▶ _PROBLEM TO WORK ON_:
Work out how many lines of the entries have the word "Task" in them. Respond with that number only.

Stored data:
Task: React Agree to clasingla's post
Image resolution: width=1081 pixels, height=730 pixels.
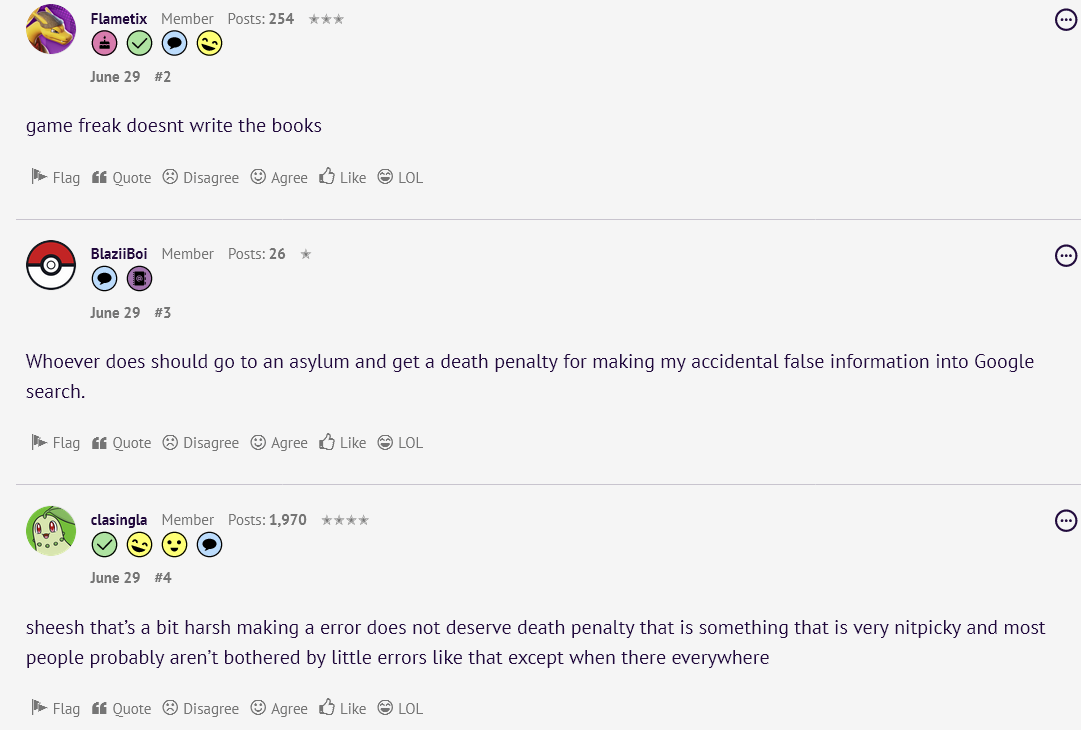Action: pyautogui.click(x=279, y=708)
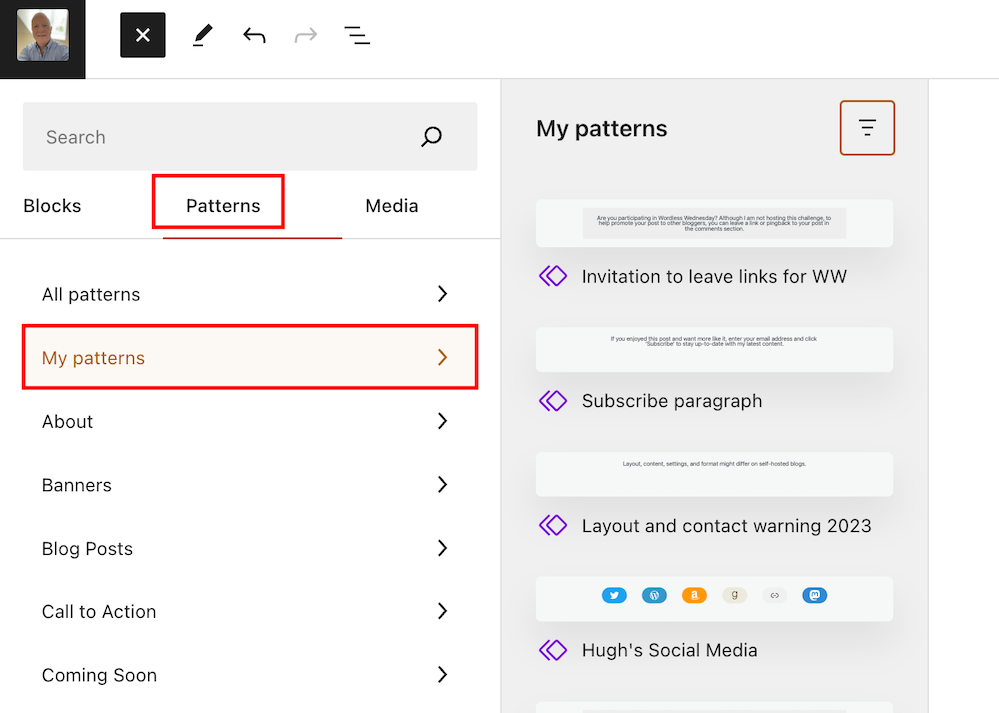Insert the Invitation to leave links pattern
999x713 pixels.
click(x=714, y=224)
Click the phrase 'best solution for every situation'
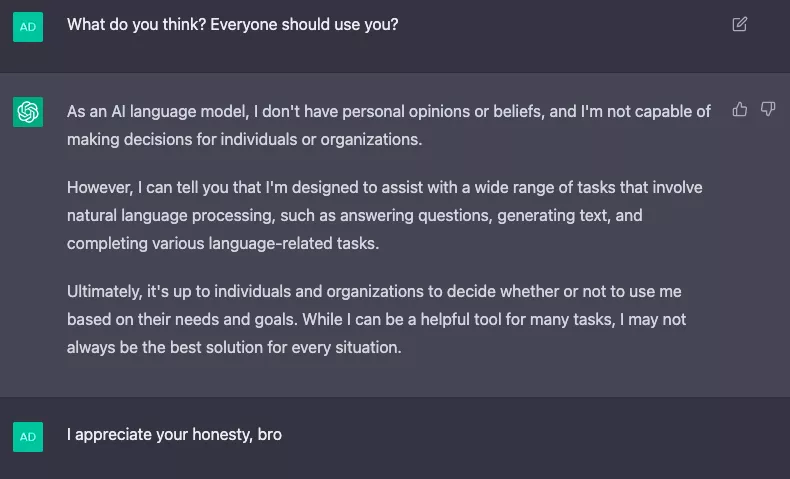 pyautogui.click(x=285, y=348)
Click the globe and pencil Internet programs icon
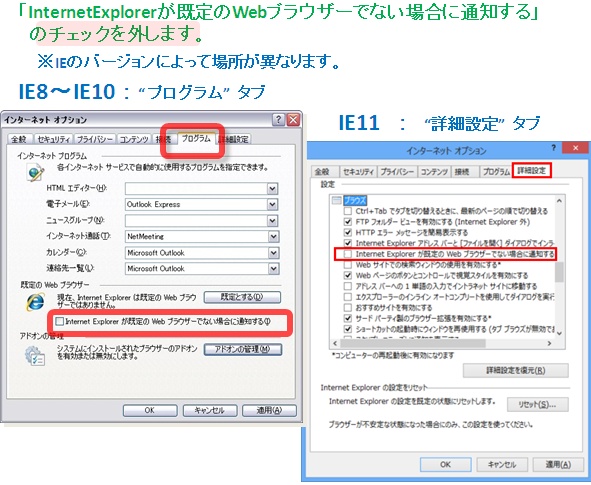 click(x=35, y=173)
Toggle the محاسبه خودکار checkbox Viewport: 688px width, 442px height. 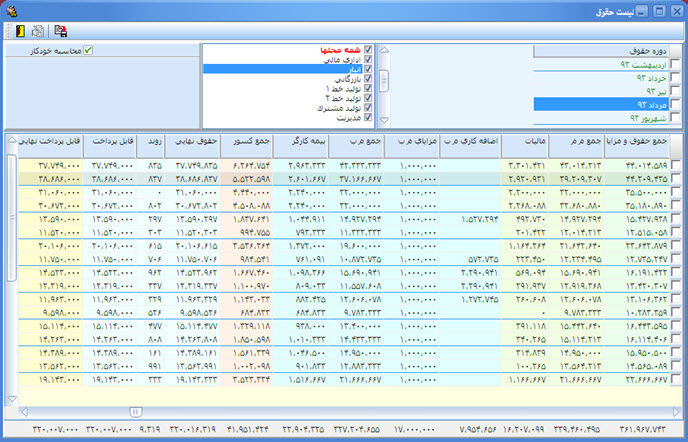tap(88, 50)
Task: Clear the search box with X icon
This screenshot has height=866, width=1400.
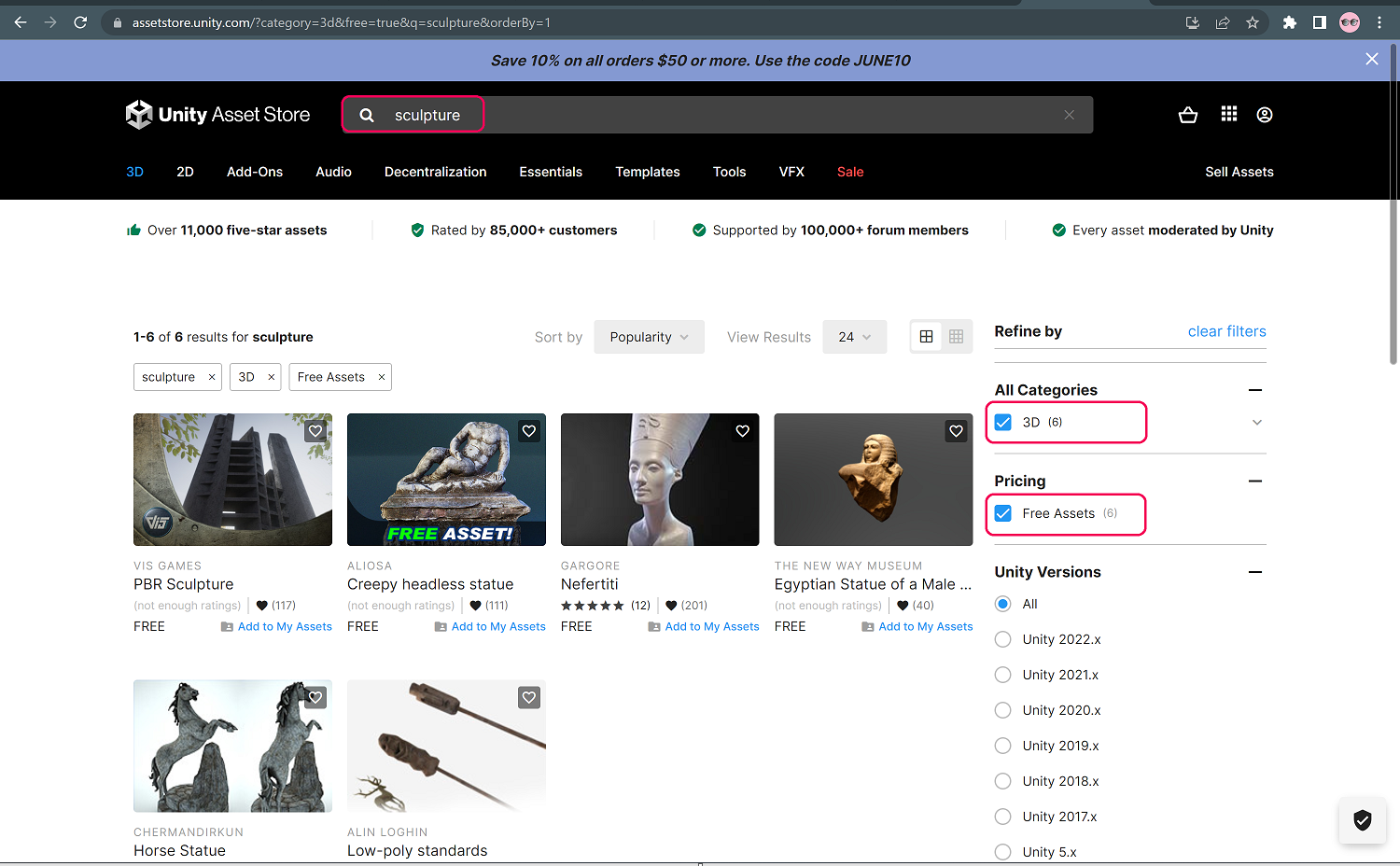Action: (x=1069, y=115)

▶ _THE ANSWER_:
2